Local, | By Correspondent February 12, 2026

 

THE HAGUE, WILLEMSTAD – If there is one reform that will test political courage, it is the introduction of Value Added Tax (VAT).

The Landspakket (Country’s Economic Reforms) report sets a firm deadline: a political decision must be taken by January 1, 2026. Without it, implementation before 2027 becomes impossible.

This is a critical turning point.

Why VAT Is Being Proposed

The current sales tax system has structural weaknesses:

Complex exemptions
Administrative inefficiencies
Limited compliance
Revenue volatility

VAT aims to create:

• Broader tax base
• More stable revenue
• Better enforcement
• Alignment with international standards

For government finances, VAT could increase predictability.

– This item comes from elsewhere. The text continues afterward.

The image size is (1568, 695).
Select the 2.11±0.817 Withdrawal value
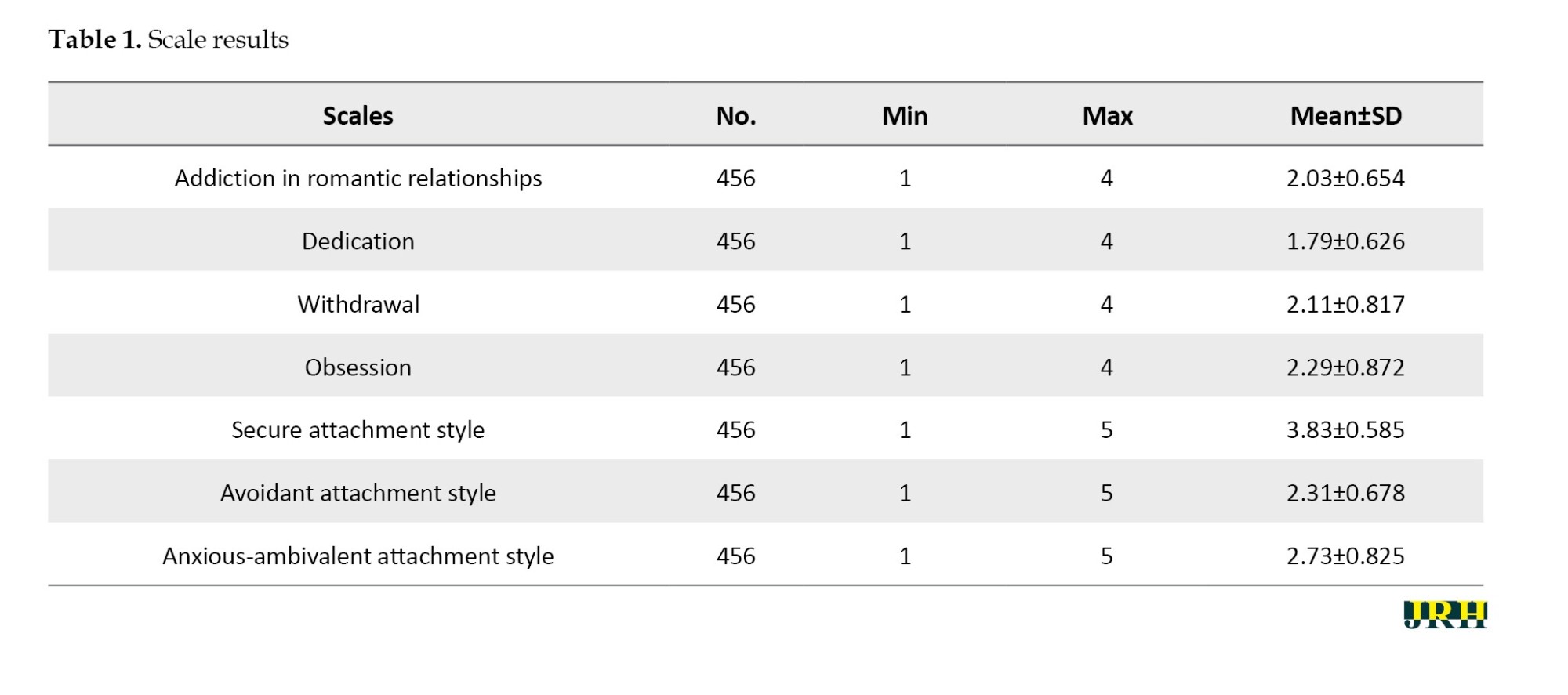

Why VAT Is Politically Dangerous

VAT touches every consumer.

In a small island economy where purchasing power is sensitive and inflation has already affected households, the perception of “new taxes” can be politically explosive.

Small businesses worry about compliance burden.

Opposition parties may frame VAT as anti-social.

Election cycles complicate timing.

Economic Reality

Without tax reform, Curaçao risks:

Revenue stagnation
Continued fiscal fragility
Higher dependency on indirect measures

The real debate is not whether reform is needed — it is how it is structured.

Design matters:

Will basic goods be exempt?
Will rates be differentiated?
How will small businesses be supported?

The decision window is closing. Avoiding the issue is no longer viable.